Background:
Excess function of GABAA receptors that generate a tonic inhibitory conductance contributes to postanesthetic cognitive impairment. Ketamine may have postoperative cognition-sparing properties; however, whether it reduces excess GABAA receptor function is unknown. This study investigated whether ketamine prevents a sustained anesthetic-triggered increase in GABAA receptor function in vitro and mitigates postanesthetic memory deficits in vivo.
Methods
Murine hippocampal neurons and cortical astrocytes were cocultured and treated for 1 h with an injectable (etomidate) or an inhaled (sevoflurane) anesthetic, with or without ketamine.

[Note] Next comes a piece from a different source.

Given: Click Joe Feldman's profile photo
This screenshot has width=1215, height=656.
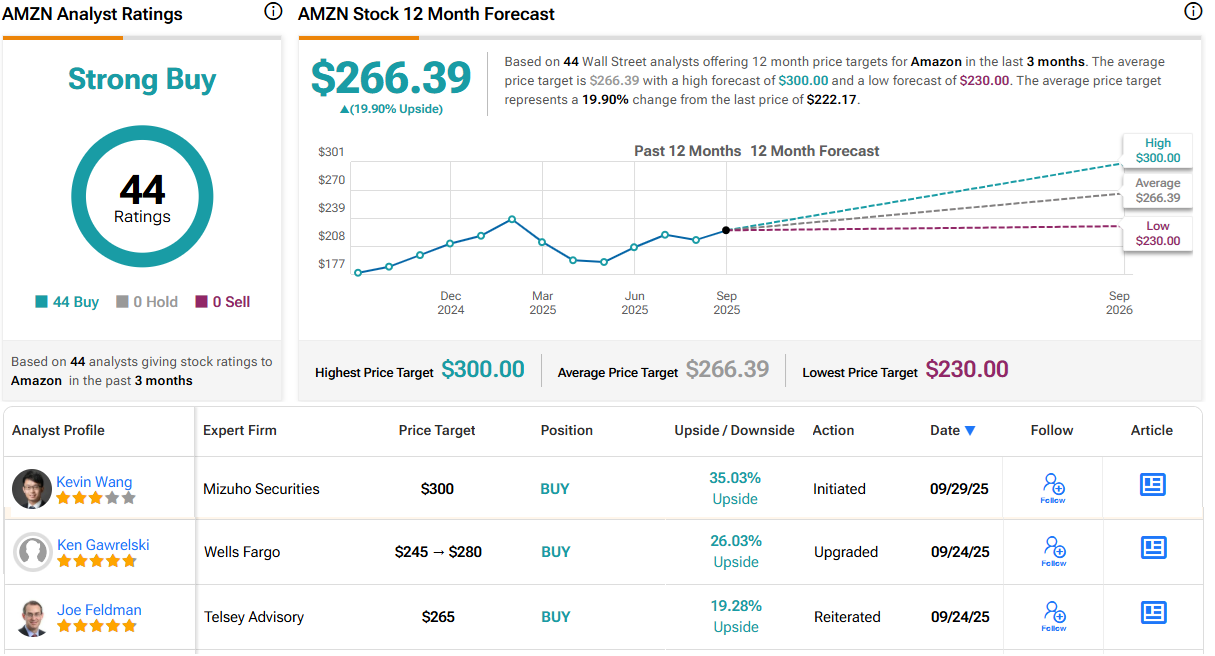Looking at the screenshot, I should [32, 617].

After 24 h, GABAA receptor-mediated tonic currents were recorded from neurons using whole-cell patch clamp. Expression of BDNF and its receptor TrkB was assessed by biotinylation, Western blotting, ELISA, and qPCR. Immunostaining was used to visualize α5 subunit-containing GABAA receptors in neurons. In vivo, adult mice were anesthetized with sevoflurane for 2 h, with or without ketamine, and recognition and spatial memory were assessed 24 and 48 h later, respectively.
Results
Ketamine prevented the sustained increase in GABAA receptor-mediated tonic currents triggered by etomidate and sevoflurane. This effect was independent of NMDA receptor antagonism and instead was mediated by BDNF-TrkB signaling through a GSK-3β-dependent pathway. Interestingly, ketamine did not alter BDNF levels but increased cell-surface expression of TrkB receptors and thereby facilitated BDNF-TrkB signaling. Ketamine also reduced the anesthetic-induced increase in cell-surface expression of α5 subunit containing GABAA receptors. In vivo, ketamine prevented deficits in both recognition and spatial memory that occurred after sevoflurane anesthesia.
Conclusions
Ketamine prevents general anesthetic-induced sustained increase in GABAA receptor function by facilitating BDNF-TrkB signaling. This mechanism is associated with a mitigation of postanesthetic memory deficits in mice.